From the intelligence brought by the Anglo-Saxon, of the departure of the vessels engaged in laying the Atlantic Telegraph, and of the safe prosecution of their task up to the evening of the 10th; and the still later news from the Captain of the Edinburgh, who reports having seen the Agamemnon engaged in paying out the latter half of the cable in mid-ocean, we may almost venture to regard the enterprise as an accomplished fact. Supposing then that instantaneous communication had been effected between the United States and Great Britain, how would commerce and the interests of the community at large be affected?

It is certain that speculation founded on the prices at the London Exchange will be extinguished, for information in regard to the English funds will be equally and promptly accessible to all. But the remoter causes which affect the British Stock Exchange—such as the hostilities with China and India, which now have no direct appreciable influence in Wall street—will be brought to bear with as much influence here as in London.
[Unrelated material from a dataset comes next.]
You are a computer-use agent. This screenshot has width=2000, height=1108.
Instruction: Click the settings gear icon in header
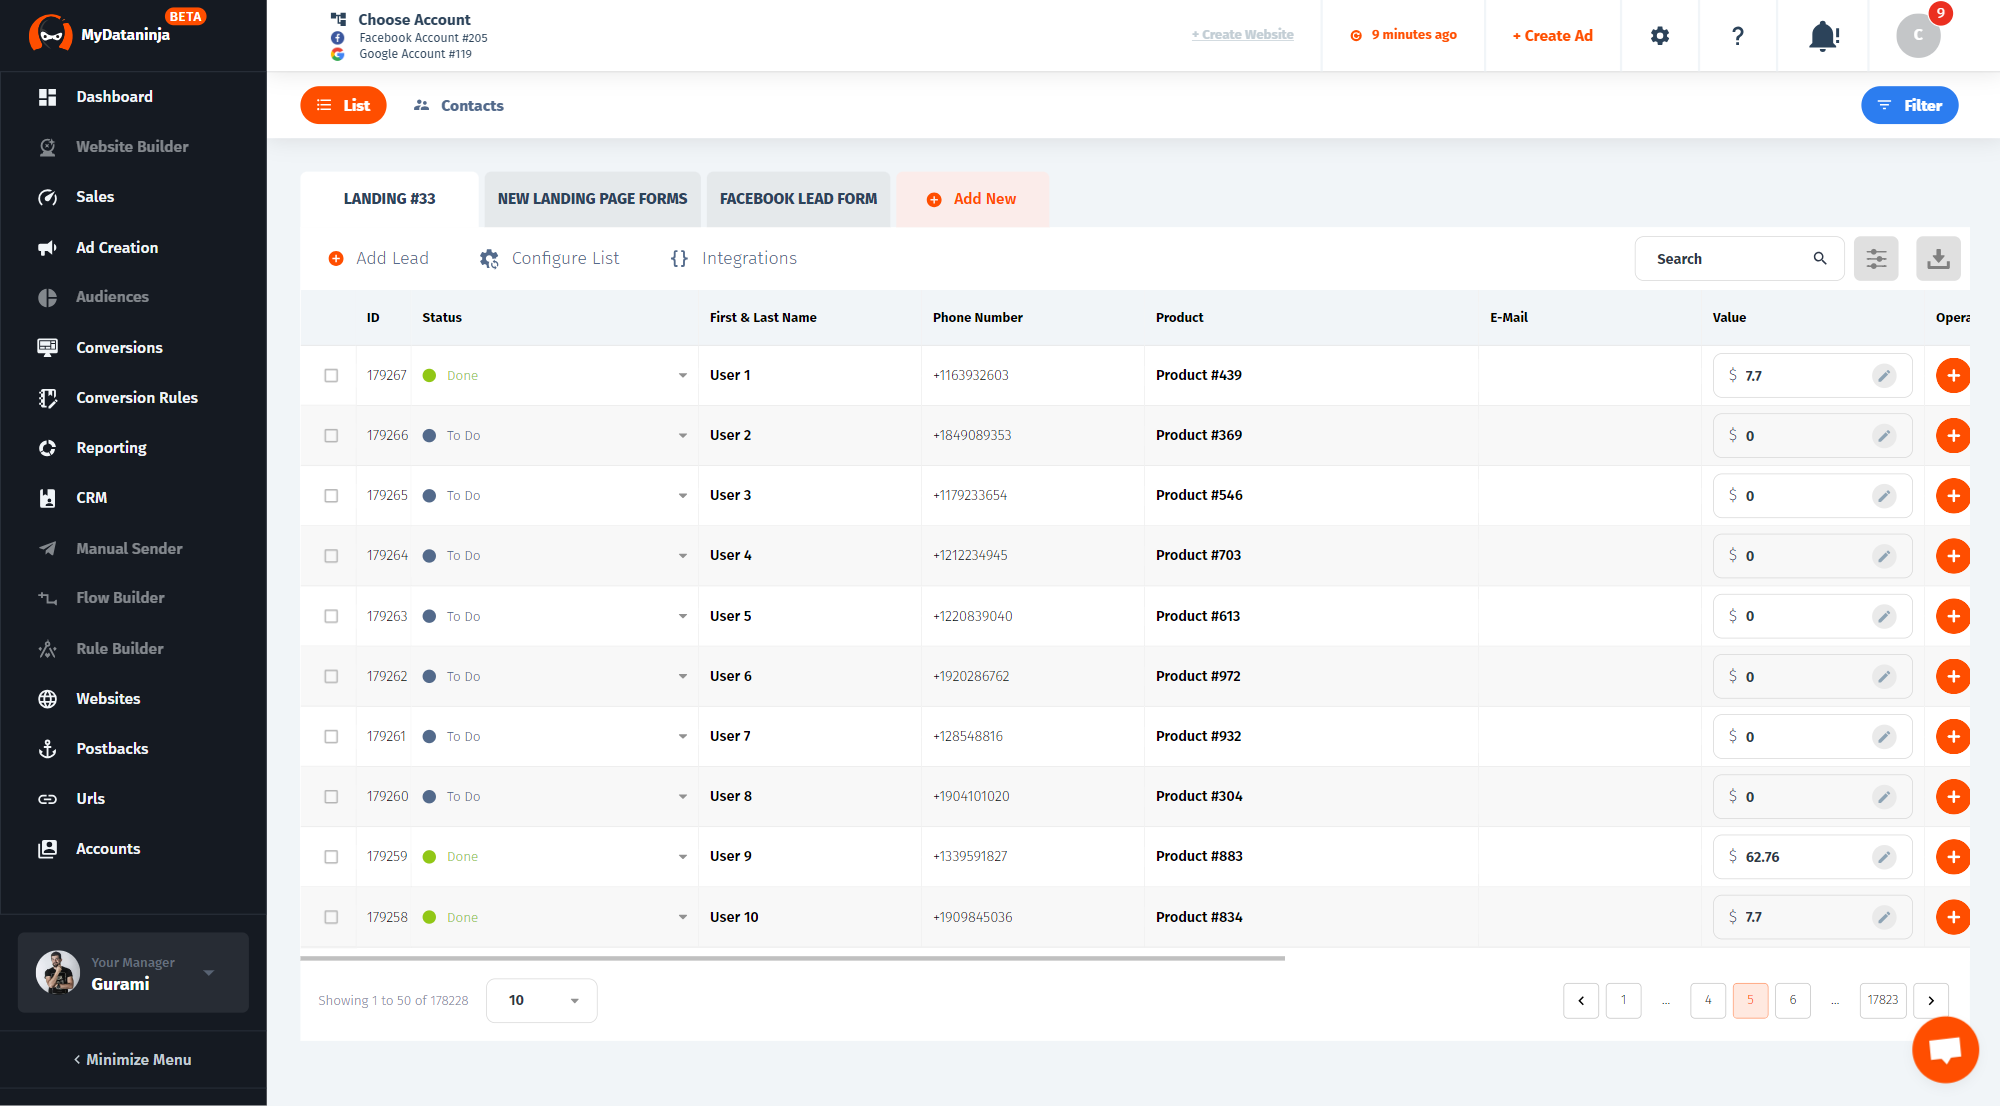coord(1660,36)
With regard to foreign news, we are inclined to think that its constant and regular receipt will diminish and almost destroy its influence. Now, when three or four days elapse between the receipt of news from England, it is but rarely that something of considerable importance does not transpire since the last mail, and thus we learn regularly to expect a sensation, of greater or less magnitude, by the next arrival. But when we have news from England every day, and three days out of four find there is “nothing of interest,” the general reader will soon begin to class news from Europe with news from the Plains or from Texas, or Mexico, or from some locality whence we do not habitually look for exciting intelligence.